* WORK TASK
Write out every entry below word for word, leaving nothing out.

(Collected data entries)
⁂

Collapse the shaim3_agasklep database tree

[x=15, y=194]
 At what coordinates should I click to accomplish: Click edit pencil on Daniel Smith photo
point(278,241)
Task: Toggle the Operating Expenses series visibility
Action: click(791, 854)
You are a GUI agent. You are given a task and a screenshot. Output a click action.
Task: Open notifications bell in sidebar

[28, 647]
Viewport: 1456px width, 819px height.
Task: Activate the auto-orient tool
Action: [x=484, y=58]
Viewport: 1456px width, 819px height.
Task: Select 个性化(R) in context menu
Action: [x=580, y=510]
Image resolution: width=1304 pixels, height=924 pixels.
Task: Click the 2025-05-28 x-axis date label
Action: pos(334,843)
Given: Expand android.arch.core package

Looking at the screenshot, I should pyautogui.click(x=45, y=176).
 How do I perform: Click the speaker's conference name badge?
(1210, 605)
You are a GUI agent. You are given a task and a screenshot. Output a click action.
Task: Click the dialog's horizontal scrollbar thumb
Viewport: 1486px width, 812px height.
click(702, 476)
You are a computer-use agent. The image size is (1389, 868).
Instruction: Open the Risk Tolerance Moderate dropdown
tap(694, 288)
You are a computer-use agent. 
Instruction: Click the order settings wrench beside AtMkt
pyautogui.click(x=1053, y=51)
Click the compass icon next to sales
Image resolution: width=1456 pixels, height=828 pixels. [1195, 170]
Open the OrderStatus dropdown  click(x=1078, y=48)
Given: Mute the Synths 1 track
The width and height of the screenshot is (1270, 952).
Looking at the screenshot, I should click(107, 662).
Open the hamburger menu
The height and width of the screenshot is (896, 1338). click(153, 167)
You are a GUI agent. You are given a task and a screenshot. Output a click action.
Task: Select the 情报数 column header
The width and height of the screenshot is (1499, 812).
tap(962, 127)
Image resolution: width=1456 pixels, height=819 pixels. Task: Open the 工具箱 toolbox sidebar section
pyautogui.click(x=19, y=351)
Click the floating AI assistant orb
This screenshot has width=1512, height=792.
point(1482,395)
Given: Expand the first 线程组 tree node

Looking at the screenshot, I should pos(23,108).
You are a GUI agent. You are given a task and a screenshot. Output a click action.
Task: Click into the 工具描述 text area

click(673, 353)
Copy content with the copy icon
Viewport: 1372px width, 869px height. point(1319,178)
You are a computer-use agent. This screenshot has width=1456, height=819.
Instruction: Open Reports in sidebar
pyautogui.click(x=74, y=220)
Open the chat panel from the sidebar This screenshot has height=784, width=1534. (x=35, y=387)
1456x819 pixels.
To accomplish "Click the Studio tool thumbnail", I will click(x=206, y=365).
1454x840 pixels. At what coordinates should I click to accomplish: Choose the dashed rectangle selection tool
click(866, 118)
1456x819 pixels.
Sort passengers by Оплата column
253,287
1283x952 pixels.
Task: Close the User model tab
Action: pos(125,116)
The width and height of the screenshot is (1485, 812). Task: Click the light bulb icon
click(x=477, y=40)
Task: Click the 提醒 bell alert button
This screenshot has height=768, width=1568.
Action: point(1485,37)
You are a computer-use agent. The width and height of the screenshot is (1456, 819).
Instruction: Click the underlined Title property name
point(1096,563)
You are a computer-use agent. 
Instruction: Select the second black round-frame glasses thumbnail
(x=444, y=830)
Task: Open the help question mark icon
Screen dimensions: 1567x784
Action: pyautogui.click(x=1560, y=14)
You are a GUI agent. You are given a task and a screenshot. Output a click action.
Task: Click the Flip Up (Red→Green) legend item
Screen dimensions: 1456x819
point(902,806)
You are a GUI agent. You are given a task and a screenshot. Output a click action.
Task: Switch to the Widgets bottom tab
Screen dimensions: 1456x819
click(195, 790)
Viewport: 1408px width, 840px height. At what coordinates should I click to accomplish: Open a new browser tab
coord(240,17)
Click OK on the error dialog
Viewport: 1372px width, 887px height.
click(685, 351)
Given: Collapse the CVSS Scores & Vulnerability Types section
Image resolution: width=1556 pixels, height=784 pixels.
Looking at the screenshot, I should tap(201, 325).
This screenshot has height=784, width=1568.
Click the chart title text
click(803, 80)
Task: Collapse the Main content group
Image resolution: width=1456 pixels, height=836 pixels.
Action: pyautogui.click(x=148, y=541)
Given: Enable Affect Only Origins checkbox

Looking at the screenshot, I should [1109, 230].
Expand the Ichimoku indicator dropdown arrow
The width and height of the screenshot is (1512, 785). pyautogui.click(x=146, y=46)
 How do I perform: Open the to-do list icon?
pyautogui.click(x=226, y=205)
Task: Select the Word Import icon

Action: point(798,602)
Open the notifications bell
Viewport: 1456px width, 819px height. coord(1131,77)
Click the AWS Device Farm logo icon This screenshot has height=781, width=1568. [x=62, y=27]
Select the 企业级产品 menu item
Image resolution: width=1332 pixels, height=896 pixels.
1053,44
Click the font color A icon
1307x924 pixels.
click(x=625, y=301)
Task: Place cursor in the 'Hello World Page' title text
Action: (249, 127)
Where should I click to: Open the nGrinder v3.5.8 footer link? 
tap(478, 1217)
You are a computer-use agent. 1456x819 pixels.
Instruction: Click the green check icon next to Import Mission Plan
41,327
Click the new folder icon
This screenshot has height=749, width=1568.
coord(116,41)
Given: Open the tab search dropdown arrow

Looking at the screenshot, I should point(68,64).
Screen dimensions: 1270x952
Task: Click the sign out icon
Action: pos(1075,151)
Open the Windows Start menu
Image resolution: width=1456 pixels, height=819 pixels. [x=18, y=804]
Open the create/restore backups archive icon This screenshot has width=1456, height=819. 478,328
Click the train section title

⁂

* RESPONSE TO THIS EXERCISE
Collapse the shaim3_agasklep database tree

[x=15, y=194]
 At what coordinates should I click to accomplish: Click edit pencil on Daniel Smith photo
point(278,241)
Task: Toggle the Operating Expenses series visibility
Action: click(791, 854)
You are a GUI agent. You are given a task and a screenshot. Output a click action.
Task: Open notifications bell in sidebar

[28, 647]
Viewport: 1456px width, 819px height.
Task: Activate the auto-orient tool
Action: [x=484, y=58]
Viewport: 1456px width, 819px height.
Task: Select 个性化(R) in context menu
Action: [x=580, y=510]
Image resolution: width=1304 pixels, height=924 pixels.
Task: Click the 2025-05-28 x-axis date label
Action: pos(334,843)
Given: Expand android.arch.core package

Looking at the screenshot, I should pyautogui.click(x=45, y=176).
 How do I perform: Click the speaker's conference name badge?
(1210, 605)
You are a GUI agent. You are given a task and a screenshot. Output a click action.
Task: Click the dialog's horizontal scrollbar thumb
Viewport: 1486px width, 812px height.
click(702, 476)
You are a computer-use agent. The image size is (1389, 868).
Instruction: Open the Risk Tolerance Moderate dropdown
tap(694, 288)
You are a computer-use agent. 
Instruction: Click the order settings wrench beside AtMkt
pyautogui.click(x=1053, y=51)
Click the compass icon next to sales
Image resolution: width=1456 pixels, height=828 pixels. [1195, 170]
Open the OrderStatus dropdown  click(x=1078, y=48)
Given: Mute the Synths 1 track
The width and height of the screenshot is (1270, 952).
Looking at the screenshot, I should click(107, 662).
Open the hamburger menu
The height and width of the screenshot is (896, 1338). click(153, 167)
You are a GUI agent. You are given a task and a screenshot. Output a click action.
Task: Select the 情报数 column header
The width and height of the screenshot is (1499, 812).
tap(962, 127)
Image resolution: width=1456 pixels, height=819 pixels. Task: Open the 工具箱 toolbox sidebar section
pyautogui.click(x=19, y=351)
Click the floating AI assistant orb
This screenshot has width=1512, height=792.
point(1482,395)
Given: Expand the first 线程组 tree node

Looking at the screenshot, I should pos(23,108).
You are a GUI agent. You are given a task and a screenshot. Output a click action.
Task: Click into the 工具描述 text area

click(673, 353)
Copy content with the copy icon
Viewport: 1372px width, 869px height. point(1319,178)
You are a computer-use agent. This screenshot has width=1456, height=819.
Instruction: Open Reports in sidebar
pyautogui.click(x=74, y=220)
Open the chat panel from the sidebar This screenshot has height=784, width=1534. (x=35, y=387)
1456x819 pixels.
To accomplish "Click the Studio tool thumbnail", I will click(x=206, y=365).
1454x840 pixels. At what coordinates should I click to accomplish: Choose the dashed rectangle selection tool
click(866, 118)
1456x819 pixels.
Sort passengers by Оплата column
253,287
1283x952 pixels.
Task: Close the User model tab
Action: pos(125,116)
The width and height of the screenshot is (1485, 812). Task: Click the light bulb icon
click(x=477, y=40)
Task: Click the 提醒 bell alert button
This screenshot has height=768, width=1568.
Action: point(1485,37)
You are a computer-use agent. The width and height of the screenshot is (1456, 819).
Instruction: Click the underlined Title property name
point(1096,563)
You are a computer-use agent. 
Instruction: Select the second black round-frame glasses thumbnail
(x=444, y=830)
Task: Open the help question mark icon
Screen dimensions: 1567x784
Action: pyautogui.click(x=1560, y=14)
You are a GUI agent. You are given a task and a screenshot. Output a click action.
Task: Click the Flip Up (Red→Green) legend item
Screen dimensions: 1456x819
point(902,806)
You are a GUI agent. You are given a task and a screenshot. Output a click action.
Task: Switch to the Widgets bottom tab
Screen dimensions: 1456x819
click(195, 790)
Viewport: 1408px width, 840px height. At what coordinates should I click to accomplish: Open a new browser tab
coord(240,17)
Click OK on the error dialog
Viewport: 1372px width, 887px height.
click(685, 351)
Given: Collapse the CVSS Scores & Vulnerability Types section
Image resolution: width=1556 pixels, height=784 pixels.
Looking at the screenshot, I should tap(201, 325).
This screenshot has height=784, width=1568.
Click the chart title text
click(803, 80)
Task: Collapse the Main content group
Image resolution: width=1456 pixels, height=836 pixels.
Action: pyautogui.click(x=148, y=541)
Given: Enable Affect Only Origins checkbox

Looking at the screenshot, I should [1109, 230].
Expand the Ichimoku indicator dropdown arrow
The width and height of the screenshot is (1512, 785). pyautogui.click(x=146, y=46)
 How do I perform: Open the to-do list icon?
pyautogui.click(x=226, y=205)
Task: Select the Word Import icon

Action: point(798,602)
Open the notifications bell
Viewport: 1456px width, 819px height. coord(1131,77)
Click the AWS Device Farm logo icon This screenshot has height=781, width=1568. [x=62, y=27]
Select the 企业级产品 menu item
Image resolution: width=1332 pixels, height=896 pixels.
1053,44
Click the font color A icon
1307x924 pixels.
click(x=625, y=301)
Task: Place cursor in the 'Hello World Page' title text
Action: (249, 127)
Where should I click to: Open the nGrinder v3.5.8 footer link? 
tap(478, 1217)
You are a computer-use agent. 1456x819 pixels.
Instruction: Click the green check icon next to Import Mission Plan
41,327
Click the new folder icon
This screenshot has height=749, width=1568.
coord(116,41)
Given: Open the tab search dropdown arrow

Looking at the screenshot, I should point(68,64).
Screen dimensions: 1270x952
Task: Click the sign out icon
Action: pos(1075,151)
Open the Windows Start menu
Image resolution: width=1456 pixels, height=819 pixels. [x=18, y=804]
Open the create/restore backups archive icon This screenshot has width=1456, height=819. 478,328
Click the train section title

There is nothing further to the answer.